The trade war heats up between China and the U.S.
A new round of steep tariffs by President Donald Trump took effect Wednesday on global imports.
The tariffs range from 11% to 84% across 86 countries, exceeding the 10% base rate imposed over the weekend.
China faces the highest rate at 104%, including previous duties and a new 50% increase. China’s Commerce Ministry warned they would “fight to the end.”
Following Trump’s April 2 announcement, U.S. stocks fell for four straight days. Despite market concerns, Trump stated, “America is going to be very rich again very soon.”
Asian markets declined as tariffs took effect, with South Korea entering a bear market. India cut its policy rate to 6% after receiving a 26% tariff.
Oil prices fall to their lowest point in four years
Oil prices hit a four-year low Wednesday amid escalating U.S.-China trade tensions and recession fears.

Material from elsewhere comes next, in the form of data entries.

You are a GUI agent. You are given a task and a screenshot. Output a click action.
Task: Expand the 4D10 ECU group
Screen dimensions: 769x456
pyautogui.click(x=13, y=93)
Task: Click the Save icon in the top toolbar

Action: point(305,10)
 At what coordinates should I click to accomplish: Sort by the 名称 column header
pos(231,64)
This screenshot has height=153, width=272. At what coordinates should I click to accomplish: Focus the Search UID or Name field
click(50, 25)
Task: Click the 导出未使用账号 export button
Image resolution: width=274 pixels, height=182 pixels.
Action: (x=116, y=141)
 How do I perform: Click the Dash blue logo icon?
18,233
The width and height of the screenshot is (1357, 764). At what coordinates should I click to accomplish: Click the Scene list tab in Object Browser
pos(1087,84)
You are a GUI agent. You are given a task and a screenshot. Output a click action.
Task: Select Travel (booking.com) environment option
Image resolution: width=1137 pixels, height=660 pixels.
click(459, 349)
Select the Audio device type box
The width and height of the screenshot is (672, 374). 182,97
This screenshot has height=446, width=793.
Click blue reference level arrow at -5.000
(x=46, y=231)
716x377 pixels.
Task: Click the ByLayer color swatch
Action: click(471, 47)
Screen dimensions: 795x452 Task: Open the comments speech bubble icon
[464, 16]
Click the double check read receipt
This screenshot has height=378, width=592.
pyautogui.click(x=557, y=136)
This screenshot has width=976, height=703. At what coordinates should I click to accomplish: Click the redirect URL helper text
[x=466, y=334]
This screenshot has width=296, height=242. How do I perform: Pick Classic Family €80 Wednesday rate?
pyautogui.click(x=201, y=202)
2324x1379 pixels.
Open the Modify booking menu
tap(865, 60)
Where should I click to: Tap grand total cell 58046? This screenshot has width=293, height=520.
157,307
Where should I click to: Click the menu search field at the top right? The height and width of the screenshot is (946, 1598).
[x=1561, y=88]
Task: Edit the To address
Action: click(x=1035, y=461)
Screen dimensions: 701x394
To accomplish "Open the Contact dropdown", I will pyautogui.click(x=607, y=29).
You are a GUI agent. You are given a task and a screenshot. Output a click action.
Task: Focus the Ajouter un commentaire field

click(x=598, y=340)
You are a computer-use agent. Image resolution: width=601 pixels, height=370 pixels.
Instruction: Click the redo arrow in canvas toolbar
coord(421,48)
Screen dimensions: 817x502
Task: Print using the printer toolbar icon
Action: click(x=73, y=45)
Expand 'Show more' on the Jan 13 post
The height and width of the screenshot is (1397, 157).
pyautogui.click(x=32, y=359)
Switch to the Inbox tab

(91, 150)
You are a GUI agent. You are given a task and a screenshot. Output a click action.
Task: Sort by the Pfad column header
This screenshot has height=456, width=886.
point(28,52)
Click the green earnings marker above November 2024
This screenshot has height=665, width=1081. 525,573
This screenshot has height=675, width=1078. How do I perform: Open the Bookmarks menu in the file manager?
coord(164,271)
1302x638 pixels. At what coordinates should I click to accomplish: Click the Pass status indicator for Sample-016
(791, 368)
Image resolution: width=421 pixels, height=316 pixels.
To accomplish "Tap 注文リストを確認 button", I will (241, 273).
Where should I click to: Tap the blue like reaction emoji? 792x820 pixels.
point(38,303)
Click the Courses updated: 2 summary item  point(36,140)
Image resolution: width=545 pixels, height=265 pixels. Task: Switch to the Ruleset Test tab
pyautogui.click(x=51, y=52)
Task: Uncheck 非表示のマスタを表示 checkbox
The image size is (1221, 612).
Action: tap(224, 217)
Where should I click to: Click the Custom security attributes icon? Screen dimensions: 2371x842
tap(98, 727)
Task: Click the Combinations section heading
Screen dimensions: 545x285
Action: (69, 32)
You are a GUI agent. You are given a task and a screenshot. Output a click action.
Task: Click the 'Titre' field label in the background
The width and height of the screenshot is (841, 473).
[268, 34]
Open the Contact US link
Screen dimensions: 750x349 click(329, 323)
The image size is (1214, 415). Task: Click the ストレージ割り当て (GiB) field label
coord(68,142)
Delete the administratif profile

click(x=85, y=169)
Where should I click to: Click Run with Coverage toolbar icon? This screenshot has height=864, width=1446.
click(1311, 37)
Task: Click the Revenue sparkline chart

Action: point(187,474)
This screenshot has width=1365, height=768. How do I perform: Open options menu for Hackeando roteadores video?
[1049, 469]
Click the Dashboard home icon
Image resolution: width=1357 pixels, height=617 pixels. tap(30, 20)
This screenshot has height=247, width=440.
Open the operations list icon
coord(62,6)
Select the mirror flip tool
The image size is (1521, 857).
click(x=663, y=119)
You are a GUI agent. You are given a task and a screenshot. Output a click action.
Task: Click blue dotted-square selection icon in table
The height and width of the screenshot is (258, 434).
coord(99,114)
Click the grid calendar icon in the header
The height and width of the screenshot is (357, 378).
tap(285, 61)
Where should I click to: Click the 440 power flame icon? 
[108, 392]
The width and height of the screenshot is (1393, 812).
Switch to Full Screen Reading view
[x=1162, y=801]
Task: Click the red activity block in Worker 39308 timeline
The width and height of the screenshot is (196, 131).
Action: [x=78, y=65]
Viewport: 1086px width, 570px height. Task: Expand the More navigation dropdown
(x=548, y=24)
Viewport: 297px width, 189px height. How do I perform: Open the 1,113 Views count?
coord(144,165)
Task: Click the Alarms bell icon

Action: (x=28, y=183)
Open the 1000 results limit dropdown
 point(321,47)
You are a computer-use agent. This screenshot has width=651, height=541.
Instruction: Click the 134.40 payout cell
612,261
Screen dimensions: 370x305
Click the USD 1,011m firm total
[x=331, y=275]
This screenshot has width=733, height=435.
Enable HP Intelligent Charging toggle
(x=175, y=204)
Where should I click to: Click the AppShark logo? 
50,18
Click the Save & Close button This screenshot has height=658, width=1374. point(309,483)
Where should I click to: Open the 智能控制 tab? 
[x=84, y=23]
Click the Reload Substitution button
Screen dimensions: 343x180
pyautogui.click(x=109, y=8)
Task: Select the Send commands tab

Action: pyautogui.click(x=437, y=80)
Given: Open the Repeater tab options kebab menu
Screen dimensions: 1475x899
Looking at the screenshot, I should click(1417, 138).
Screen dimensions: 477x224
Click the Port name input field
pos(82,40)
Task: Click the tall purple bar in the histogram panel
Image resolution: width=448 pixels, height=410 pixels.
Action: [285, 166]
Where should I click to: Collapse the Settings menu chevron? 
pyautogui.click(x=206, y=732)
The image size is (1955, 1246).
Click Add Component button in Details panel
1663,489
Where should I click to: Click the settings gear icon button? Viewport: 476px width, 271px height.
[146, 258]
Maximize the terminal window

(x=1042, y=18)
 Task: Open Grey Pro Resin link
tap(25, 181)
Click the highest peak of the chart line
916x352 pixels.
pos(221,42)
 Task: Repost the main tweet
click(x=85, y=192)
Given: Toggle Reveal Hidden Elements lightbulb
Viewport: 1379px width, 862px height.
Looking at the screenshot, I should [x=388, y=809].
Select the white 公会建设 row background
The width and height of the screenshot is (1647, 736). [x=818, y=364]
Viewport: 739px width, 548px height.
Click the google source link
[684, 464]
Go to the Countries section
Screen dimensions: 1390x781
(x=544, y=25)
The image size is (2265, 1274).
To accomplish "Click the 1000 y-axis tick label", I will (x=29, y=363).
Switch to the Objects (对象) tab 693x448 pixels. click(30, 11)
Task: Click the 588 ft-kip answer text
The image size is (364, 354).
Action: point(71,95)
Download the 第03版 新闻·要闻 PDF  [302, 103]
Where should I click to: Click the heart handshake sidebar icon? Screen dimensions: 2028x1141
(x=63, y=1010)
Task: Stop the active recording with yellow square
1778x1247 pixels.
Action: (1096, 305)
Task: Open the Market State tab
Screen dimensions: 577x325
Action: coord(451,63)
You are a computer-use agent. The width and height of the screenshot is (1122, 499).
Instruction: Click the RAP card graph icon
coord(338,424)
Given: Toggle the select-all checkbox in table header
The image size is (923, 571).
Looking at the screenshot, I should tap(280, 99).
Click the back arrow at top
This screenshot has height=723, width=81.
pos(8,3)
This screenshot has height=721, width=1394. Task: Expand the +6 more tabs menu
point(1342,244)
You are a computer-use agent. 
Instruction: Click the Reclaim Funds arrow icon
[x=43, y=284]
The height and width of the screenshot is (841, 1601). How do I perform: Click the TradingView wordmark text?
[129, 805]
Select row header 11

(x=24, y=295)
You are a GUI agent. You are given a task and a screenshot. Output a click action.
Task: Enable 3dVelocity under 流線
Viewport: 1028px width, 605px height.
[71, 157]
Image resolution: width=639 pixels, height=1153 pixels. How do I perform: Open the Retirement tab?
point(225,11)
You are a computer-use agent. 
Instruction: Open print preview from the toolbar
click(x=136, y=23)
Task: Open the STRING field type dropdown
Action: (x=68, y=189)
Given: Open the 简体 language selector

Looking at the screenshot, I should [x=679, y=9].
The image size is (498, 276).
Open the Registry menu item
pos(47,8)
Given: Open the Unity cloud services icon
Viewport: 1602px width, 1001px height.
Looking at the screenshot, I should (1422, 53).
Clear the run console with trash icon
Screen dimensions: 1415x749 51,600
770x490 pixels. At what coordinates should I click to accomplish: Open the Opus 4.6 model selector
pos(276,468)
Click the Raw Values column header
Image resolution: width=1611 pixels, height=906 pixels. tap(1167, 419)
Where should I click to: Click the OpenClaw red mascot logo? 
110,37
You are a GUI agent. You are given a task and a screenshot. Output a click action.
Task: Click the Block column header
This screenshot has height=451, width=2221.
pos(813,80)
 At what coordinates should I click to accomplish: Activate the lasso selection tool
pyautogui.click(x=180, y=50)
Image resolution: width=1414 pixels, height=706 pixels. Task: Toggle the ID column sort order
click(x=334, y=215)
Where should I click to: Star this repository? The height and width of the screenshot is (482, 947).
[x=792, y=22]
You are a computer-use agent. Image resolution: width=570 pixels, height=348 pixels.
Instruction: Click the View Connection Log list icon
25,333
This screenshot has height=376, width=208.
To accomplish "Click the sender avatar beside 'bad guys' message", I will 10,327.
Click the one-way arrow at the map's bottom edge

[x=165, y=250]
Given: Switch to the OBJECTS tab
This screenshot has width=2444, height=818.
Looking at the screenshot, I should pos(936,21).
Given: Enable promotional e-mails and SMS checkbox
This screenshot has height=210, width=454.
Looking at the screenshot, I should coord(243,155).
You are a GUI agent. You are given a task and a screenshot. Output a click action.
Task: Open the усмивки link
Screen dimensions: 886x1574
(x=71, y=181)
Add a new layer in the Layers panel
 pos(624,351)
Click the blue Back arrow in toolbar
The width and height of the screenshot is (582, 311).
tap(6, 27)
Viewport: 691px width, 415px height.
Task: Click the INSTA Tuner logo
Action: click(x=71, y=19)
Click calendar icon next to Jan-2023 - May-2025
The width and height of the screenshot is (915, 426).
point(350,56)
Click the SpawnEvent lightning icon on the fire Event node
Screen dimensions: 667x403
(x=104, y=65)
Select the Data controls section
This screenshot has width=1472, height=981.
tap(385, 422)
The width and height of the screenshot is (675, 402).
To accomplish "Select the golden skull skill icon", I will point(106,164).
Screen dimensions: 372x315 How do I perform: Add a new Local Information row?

After a brief recovery, prices fell again when Trump increased China tariffs by 50%, straining relations with the world’s largest oil importer.
Brent futures fell 3.8% to $60.46/barrel, while WTI crude dropped 4.1% to $56.69/barrel despite lower U.S. inventories, which usually increases the price of oil.
Following Trump’s reciprocal tariffs and the response from China, the probabilities of witnessing a recession in 2025 have increased noticeably, potentially further weakening oil demand as a result.
US indices continue to decline after momentarily spike
U.S. stocks reversed sharply Tuesday, erasing an early 4% rally in the S&P 500 and Nasdaq. Markets initially shrugged off concerns about Trump’s tariffs before selling off later in the day.
The Dow fell 320 points (0.8%), Nasdaq dropped 2.1%, and S&P 500 declined 1.5%, nearing bear market territory.
This continued last week’s post-tariff announcement decline, with the S&P 500 and Nasdaq now down over 12%. The decline followed Monday’s brief market recovery.